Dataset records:

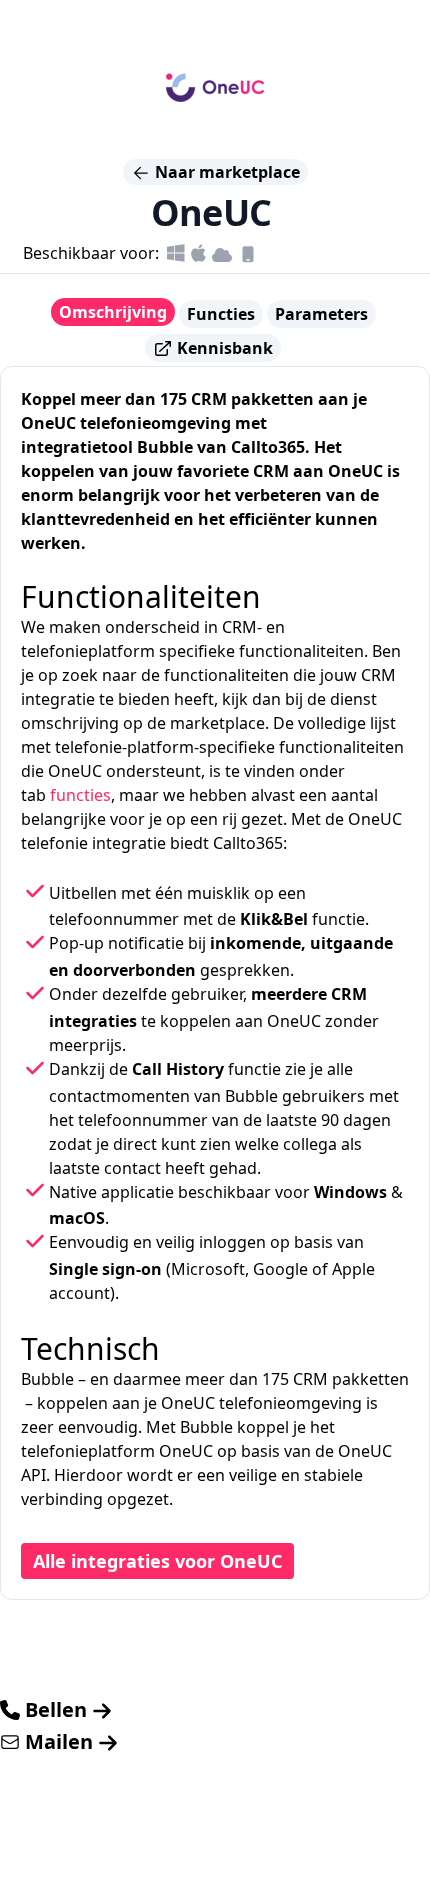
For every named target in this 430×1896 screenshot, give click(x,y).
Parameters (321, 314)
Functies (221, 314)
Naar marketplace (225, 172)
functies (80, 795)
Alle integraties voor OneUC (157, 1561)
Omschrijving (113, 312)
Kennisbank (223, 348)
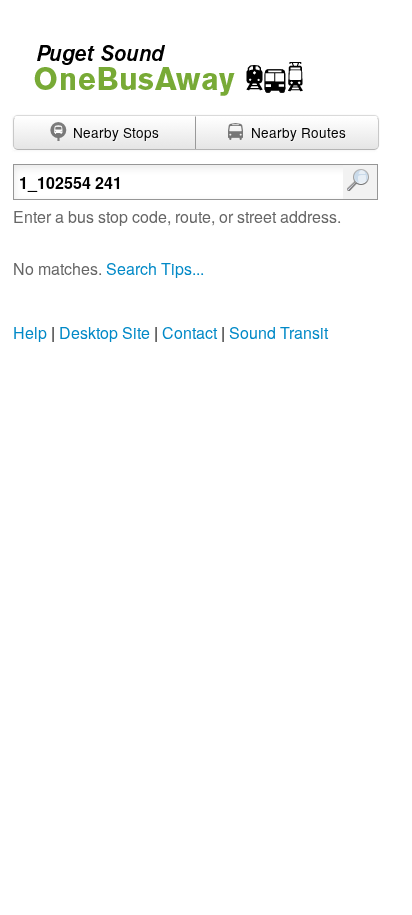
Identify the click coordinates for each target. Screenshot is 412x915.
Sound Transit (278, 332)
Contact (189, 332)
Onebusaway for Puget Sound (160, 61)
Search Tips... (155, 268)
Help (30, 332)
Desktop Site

==

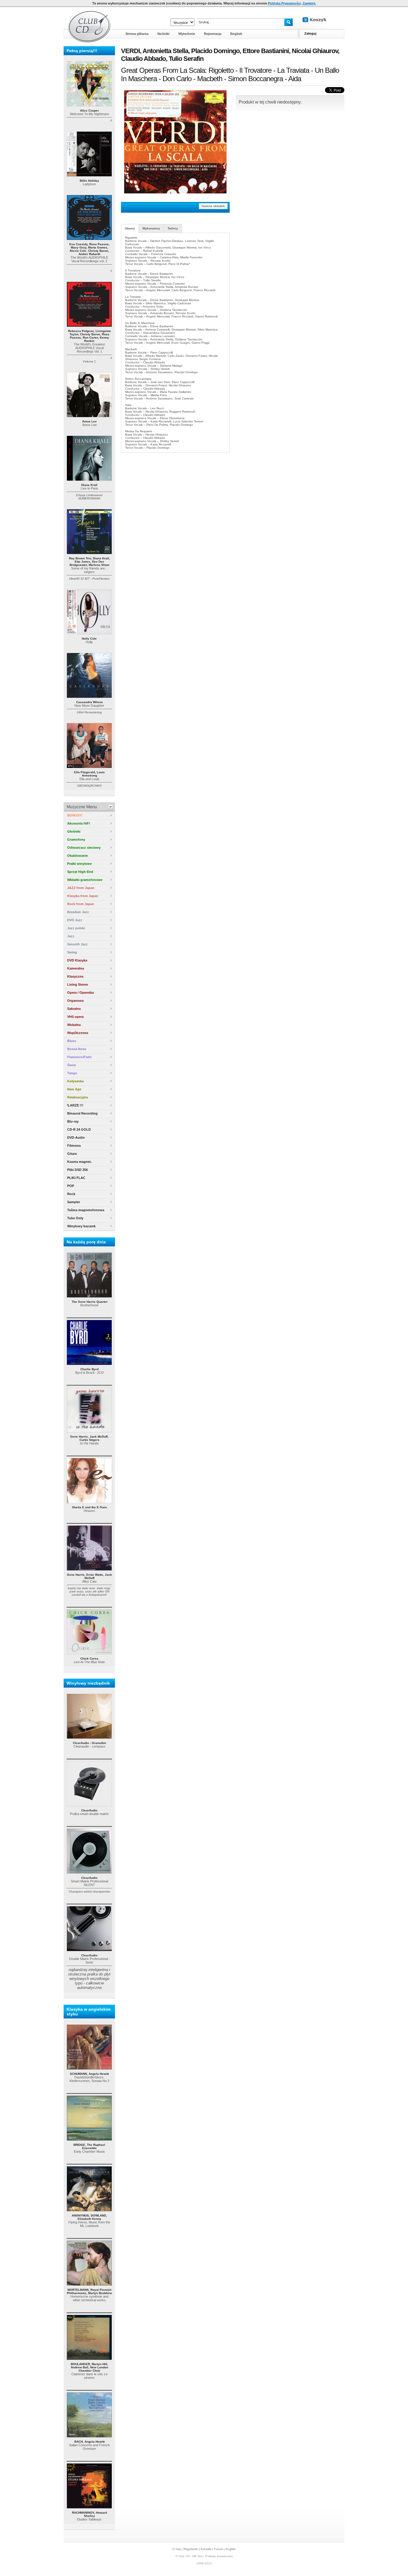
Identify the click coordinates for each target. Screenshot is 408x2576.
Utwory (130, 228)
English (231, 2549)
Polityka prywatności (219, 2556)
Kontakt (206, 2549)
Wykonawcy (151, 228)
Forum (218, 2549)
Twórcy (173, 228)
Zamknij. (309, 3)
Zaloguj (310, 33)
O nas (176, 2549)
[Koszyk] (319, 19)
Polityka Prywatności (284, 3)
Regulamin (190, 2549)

Task to complete ::
When you reach the line containing "Wykonawcy (151, 228)" in the data above, start copying exactly, and stop after the line containing "Regulamin (190, 2549)".

Result of the exercise ::
Wykonawcy (151, 228)
Forum (218, 2549)
Twórcy (173, 228)
Zamknij. (309, 3)
Zaloguj (310, 33)
O nas (176, 2549)
[Koszyk] (319, 19)
Polityka Prywatności (284, 3)
Regulamin (190, 2549)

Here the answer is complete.